Enfrentar a ‘dívida digital’ existente no campo brasileiro deve ser prioridade na luta contra a pobreza rural. Nas áreas rurais, a internet e as tecnologias da informação ainda são bens escassos
A agricultura familiar é uma forma de produção e trabalho bastante presente no campo brasileiro. Conforme o último Censo Agropecuário do IBGE, o segmento representa 77% dos estabelecimentos rurais do país, gera ocupações para mais de 10 milhões de pessoas e responde por parcela expressiva da oferta de alimentos básicos consumidos pela população.
Em termos espaciais, mais de 80% dos 3,9 milhões de estabelecimentos da categoria estão localizados em municípios com até 50 mil habitantes, desempenhando função destacada na sociedade e nas economias locais.
Apesar de sua relevância, a agricultura familiar só foi inserida na agenda governamental brasileira a partir de meados dos anos 1990, com a criação do Programa Nacional de Fortalecimento da Agricultura Familiar (PRONAF). Mas a “década de ouro” das políticas para a categoria foi registrada ao longo dos primeiros 15 anos do século 21.

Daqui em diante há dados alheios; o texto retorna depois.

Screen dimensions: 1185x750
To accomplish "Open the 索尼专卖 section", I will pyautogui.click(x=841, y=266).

Especialmente no período de 2003 a 2014 foram criados ou ampliados vários programas importantes de transferência de renda, segurança alimentar, compras públicas governamentais, habitação rural, acesso a água, assistência técnica e extensão rural, apoio a agroecologia e ao desenvolvimento territorial, entre outros. Mesmo sem deixar de lado problemas de operação e falta de integração, é inegável que tais políticas foram fundamentais para fortalecer o segmento e ajudar o Brasil a sair do chamado Mapa da Fome.

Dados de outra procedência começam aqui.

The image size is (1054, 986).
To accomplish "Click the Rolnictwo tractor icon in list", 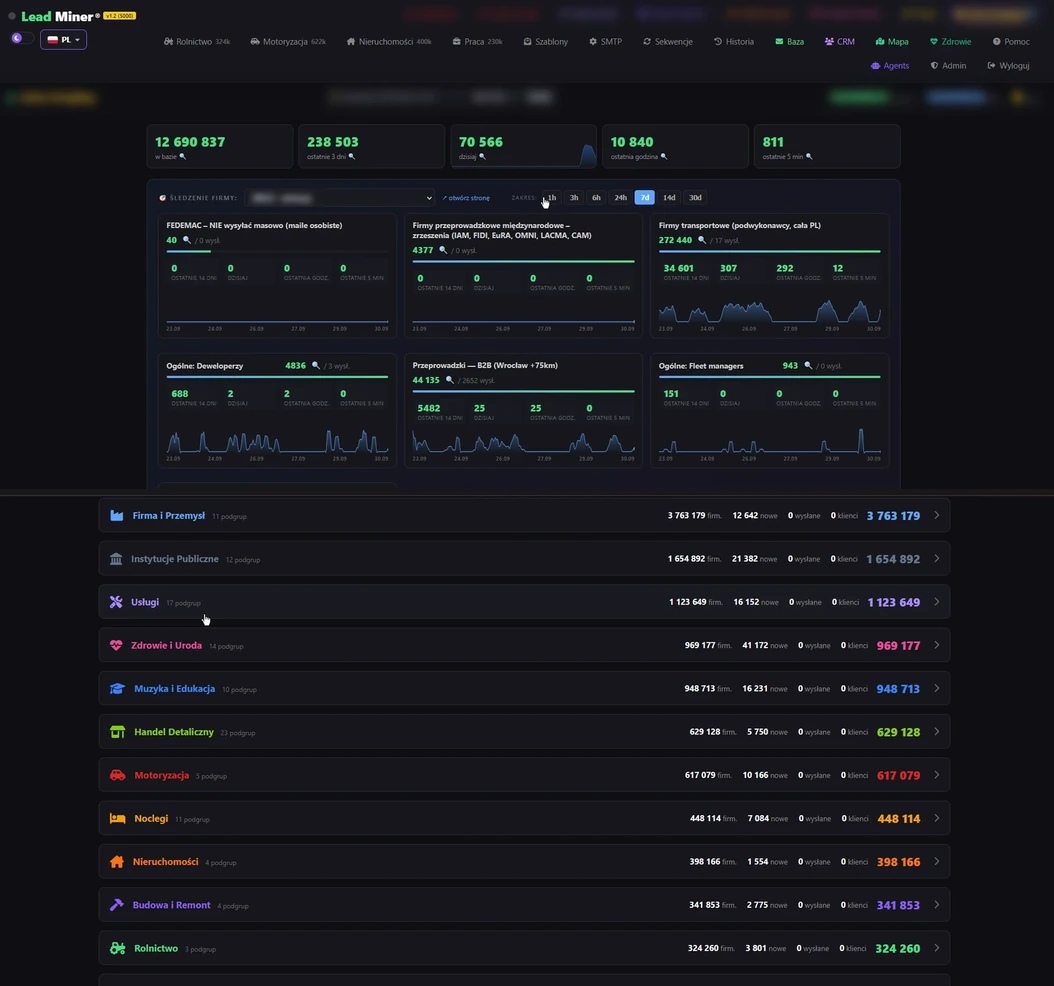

A partir de 2016, no entanto, o cenário se inverteu e iniciou-se um processo de desmonte daquela geração de iniciativas. Hoje, movimentos sociais e diferentes correntes de pesquisadores têm procurado discutir alternativas para reverter o quadro apresentado e revigorar a ação do Estado nesse campo. Há aí um risco: não raro, tem se percebido uma espécie de apologia do passado, sugerindo que a simples retomada das “antigas” políticas seria o suficiente para recuperar os indicadores positivos observados àquela época. É algo compreensível diante da dramaticidade dos tempos atuais. Mas também é preciso considerar que o contexto de agora é muito mais duro, e que nem todos os problemas haviam sido resolvidos com a geração anterior de políticas.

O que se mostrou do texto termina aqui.